The present study is the first to evaluate the pharmacokinetics of intravenous acetaminophen and its principal metabolites in critically ill patients through a population pharmacokinetic approach. However, we did not evaluate the hypotensive effect of intravenous acetaminophen and its relationship to the dose and pharmacokinetic parameters. Due to feasibility concerns, we did not collect blood samples for analysis in steady state as a steady state was not achieved based on the required doses. Concomitant drugs with potential interaction with paracetamol were not considered as there are hardly any well-established pharmacokinetic interactions with the drug and a small sample size.

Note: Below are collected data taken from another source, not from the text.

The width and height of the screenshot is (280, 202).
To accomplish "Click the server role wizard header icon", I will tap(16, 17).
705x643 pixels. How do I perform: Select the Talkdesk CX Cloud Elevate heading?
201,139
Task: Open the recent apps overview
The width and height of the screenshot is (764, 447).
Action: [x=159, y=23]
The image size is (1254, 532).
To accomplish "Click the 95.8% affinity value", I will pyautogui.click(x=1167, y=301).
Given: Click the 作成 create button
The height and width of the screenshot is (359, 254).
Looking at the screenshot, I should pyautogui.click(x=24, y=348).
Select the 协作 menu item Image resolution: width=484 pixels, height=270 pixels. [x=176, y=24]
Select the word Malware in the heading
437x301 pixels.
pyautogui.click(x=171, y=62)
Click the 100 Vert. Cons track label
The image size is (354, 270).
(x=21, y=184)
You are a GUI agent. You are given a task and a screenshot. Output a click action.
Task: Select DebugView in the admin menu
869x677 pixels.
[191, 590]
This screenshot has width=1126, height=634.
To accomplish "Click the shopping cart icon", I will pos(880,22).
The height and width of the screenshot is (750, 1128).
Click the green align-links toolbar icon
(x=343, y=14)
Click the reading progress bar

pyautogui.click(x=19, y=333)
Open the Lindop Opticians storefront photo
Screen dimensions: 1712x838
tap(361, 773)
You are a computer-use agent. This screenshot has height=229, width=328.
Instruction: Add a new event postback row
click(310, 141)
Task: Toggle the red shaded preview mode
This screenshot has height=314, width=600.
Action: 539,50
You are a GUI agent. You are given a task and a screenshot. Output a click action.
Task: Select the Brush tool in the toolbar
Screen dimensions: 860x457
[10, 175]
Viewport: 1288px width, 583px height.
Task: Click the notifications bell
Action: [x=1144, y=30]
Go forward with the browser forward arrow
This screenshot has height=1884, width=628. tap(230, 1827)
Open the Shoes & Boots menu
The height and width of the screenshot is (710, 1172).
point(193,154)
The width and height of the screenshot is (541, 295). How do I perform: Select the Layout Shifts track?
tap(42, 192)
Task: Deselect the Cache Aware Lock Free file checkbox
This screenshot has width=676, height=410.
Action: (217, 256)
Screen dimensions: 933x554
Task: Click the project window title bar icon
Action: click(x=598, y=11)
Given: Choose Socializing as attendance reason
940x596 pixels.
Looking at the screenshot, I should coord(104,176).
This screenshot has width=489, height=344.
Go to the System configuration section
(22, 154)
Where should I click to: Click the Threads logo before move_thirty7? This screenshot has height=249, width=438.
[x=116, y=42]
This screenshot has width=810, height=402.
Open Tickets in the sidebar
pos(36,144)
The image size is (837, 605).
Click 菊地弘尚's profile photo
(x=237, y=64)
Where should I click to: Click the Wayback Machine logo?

Pharmacodynamic studies evaluating the therapeutic response to various dosing regimens in addition to PK parameters would help in a better understanding of the therapeutic implications of various dosing regimens in this vulnerable population.

5 Conclusion

Primary pharmacokinetic parameters for intravenous acetaminophen in critically ill populations have been established along with their principal metabolites. A reduced clearance of the parent drug was observed, and a reduction in the frequency of administration should be considered to reduce the risk of supra-therapeutic drug concentrations in this population.